E gli anziani di oggi? Ad esempio li trovo nei negozi in buona salute e ben vestiti, talvolta con la faccia tosta di chiedere uno sconto in quanto sono dei "pensionati". Li trovo alla posta che "pretendono" di passare davanti (per fortuna stanno mettendo i biglietti numerati) perché sono anziani, salvo poi rivederli a passare il tempo sulle panchine vicine, mentre io devo correre al lavoro. Li trovo nelle assemblee di condomino che sostengono regolamenti vessatori del tipo «È vietato il gioco alla palla» per quei rarissimi bambini che ancora affollano i nostri caseggiati e relativi spazi comuni, oppure obbligano ad orari di riscaldamento centralizzato adatti alle loro esclusive esigenze (sono la maggioranza nei condomini) senza peraltro acconsentire a lavori di installazione di contabilizzazione del calore (sono poveri pensionati e non hanno soldi per questi lavori a dir loro costosi, come se noi invece navigassimo nell’oro …). Li trovo ovunque per strada e nei luoghi pubblici, dove ormai bambini e giovani diventano sempre più rari. E chi gira il mondo ben sa come in altri Paesi (Sud America, Africa, ecc.) colpisce la presenza vitale di bambini e giovani.

 

Allora, sono d’accordo che bisogna rimediare all’ingiustizia che taluni anziani subiscono in quanto non può essere loro garantita una serena vecchiaia in casa, ma alle condizioni attuali, quale famiglia potrebbe lasciare un posto di lavoro per accudirli, ammesso che lo voglia fare? E la mia generazione che si troverà a dover lavorare almeno fino a 70 anni e probabilmente anche oltre, per poi ricevere pensioni che sono troppo alte per morire e troppo basse per vivere?

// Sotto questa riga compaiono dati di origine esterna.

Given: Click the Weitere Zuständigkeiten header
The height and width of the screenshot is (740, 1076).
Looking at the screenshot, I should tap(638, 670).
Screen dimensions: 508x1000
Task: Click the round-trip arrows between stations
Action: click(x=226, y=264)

Il tutto con buona pace di chi ha fatto valere i suoi diritti acquisiti a spese nostre, e poi ha ancora la faccia tosta di chiedere sconti nei negozi perché è un pensionato.

 

Aggiungo poi un’ulteriore considerazione: perché mai dobbiamo per forza dare un senso dispregiativo alla parola "vecchio"? Una volta si diceva con reverenza e rispetto «i miei vecchi». E nessuno ci trovava nulla di male.

 

Grazie per voler accogliere questo mio sfogo.